Senin, 14 November 2016

Potret Ketawadhuan Rasulullah


Muqaddimah

Rasulullah bersabda, "Tidaklah seorang hambat tawadhu' karena Allah kecuali Allah akan mengangkat derajatnya." HR Muslim 8/12 (2588)

Baca juga pengertian tawadhu' di sini

Pertama: Ketawaduan Sebagai Orang Pendidik

Berdasarkan hadits di atas, coba mari kita tengok bagaiamana Tawadhu' Rasulullah sebagai seorang pemimpin.


عَنْ أَنَسِ بْنِ مَالِكٍ رَضِيَ اللَّهُ عَنْهُ: «أَنَّهُ مَرَّ عَلَى صِبْيَانٍ فَسَلَّمَ عَلَيْهِمْ» وَقَالَ: «كَانَ النَّبِيُّ صَلَّى اللهُ عَلَيْهِ وَسَلَّمَ يَفْعَلُهُ»


Anas bercerita, bahwasanya dahulu ia melewati anak-anak kemudian memberikan salam kepada mereka. Anas berkata, "Dahulu Rasulullah melakukan yang demikian." HR. Bukhari 8/55 No. 6247)


“Salamnya Nabi kepada anak-anak merupakan realisasi dari akhlak yang agung, adab yang mulia dan menunjukkan tawadhu' Rasulullah Sallallahu Alaihi Wasallam.” Ibnu Bathol dalam Syarh Bukhari.

“Salam kepada anak-anak, pen. Merupakan bentuk ketawadhuan dan kebaikan akhlak. Adapun dari segi pendidikan merupakan bentuk kebaikan dalam mendidik, memberikan petunjuk dan juga arahan.” Syekh Utsaimin dalam Syar Riyadhussholihin.



“Anak-anak, apabila ada yang mendahului mereka dalam memberikan salam, maka mereka akan mengcontohinya dan kemudian seakan menjadi insting yang tertanam dalam diri mereka. Sykeh Utsaimin dalam Syarh Riyadhussholihin.



Dalam hadits yang diriwayatkan oleh Nasa-i  juga dari sahabat Anas bin Malik


كَانَ رَسُولُ اللهِ صَلَّى اللهُ عَلَيْهِ وَسَلَّمَ يَزُورُ الْأَنْصَارَ فَيُسَلِّمُ عَلَى صِبْيَانِهِمْ، وَيَمْسَحُ بِرُءوسِهِمْ، وَيَدْعُو لَهُمْ


Bahwar Rasulullah Shallallahu Alaihi Wasallam mengunjungi kaum Anshar kemudian memberikan salam kepada anak-anak mereka dan mengusap kepala mereka lalu mendoakan untuk mereka. HR. Nasa-i 7/386 No. 8291 (Syamilah)

◆ Yang Anda Kerjakan ◆
1. Perbarui sebagian teks tentang ketawadhuan Rasulullah. Mulailah dari kata-kata yang memuat "عَنْ أَنَسِ بْنِ", berhentilah setelah "8/55 No. 6247)", lalu ganti "Anas" dengan "Anas bin Malik".
2. Sebutkan semua nama perawi hadits yang dicantumkan dalam teks tentang ketawadhuan Rasulullah dengan singkatan "HR".

◆ Kumpulan Catatan ◆
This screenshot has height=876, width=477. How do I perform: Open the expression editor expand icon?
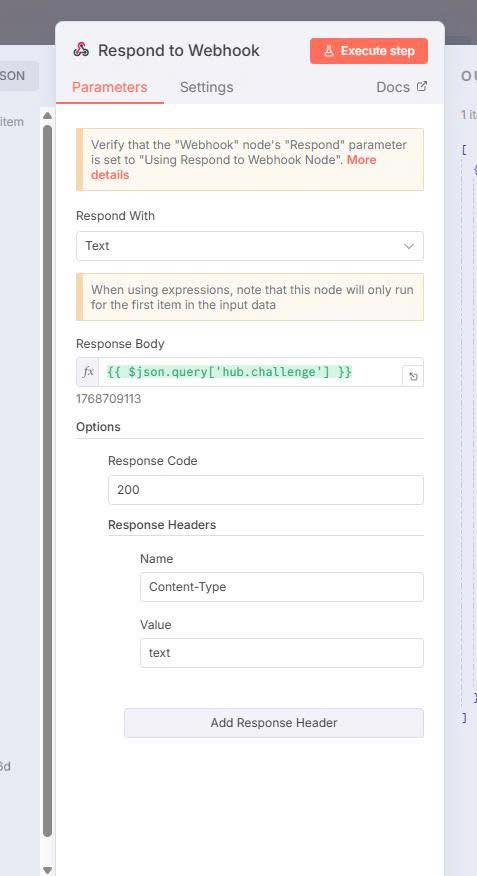click(413, 377)
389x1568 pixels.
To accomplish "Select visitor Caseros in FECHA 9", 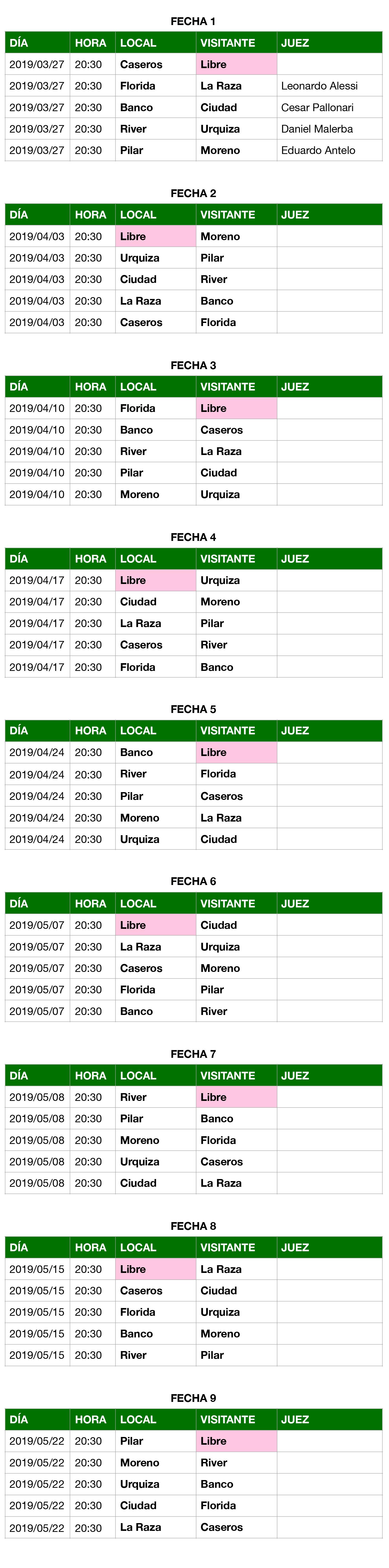I will [x=222, y=1527].
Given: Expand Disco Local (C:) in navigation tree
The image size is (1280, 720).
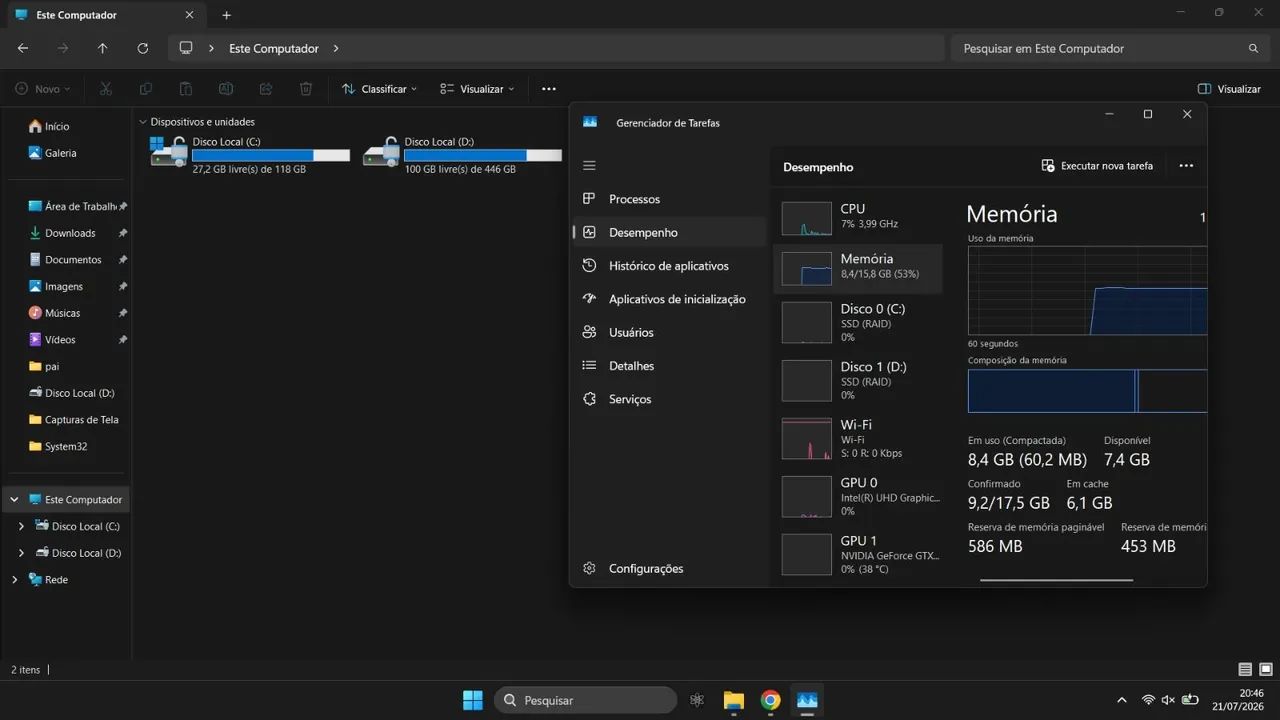Looking at the screenshot, I should (x=22, y=526).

◆ Hasil Tiap Tugas ◆
1.
عَنْ أَنَسِ بْنِ مَالِكٍ رَضِيَ اللَّهُ عَنْهُ: «أَنَّهُ مَرَّ عَلَى صِبْيَانٍ فَسَلَّمَ عَلَيْهِمْ» وَقَالَ: «كَانَ النَّبِيُّ صَلَّى اللهُ عَلَيْهِ وَسَلَّمَ يَفْعَلُهُ»


Anas bin Malik bercerita, bahwasanya dahulu ia melewati anak-anak kemudian memberikan salam kepada mereka. Anas bin Malik berkata, "Dahulu Rasulullah melakukan yang demikian." HR. Bukhari 8/55 No. 6247)

2. Muslim, Bukhari, Nasa-i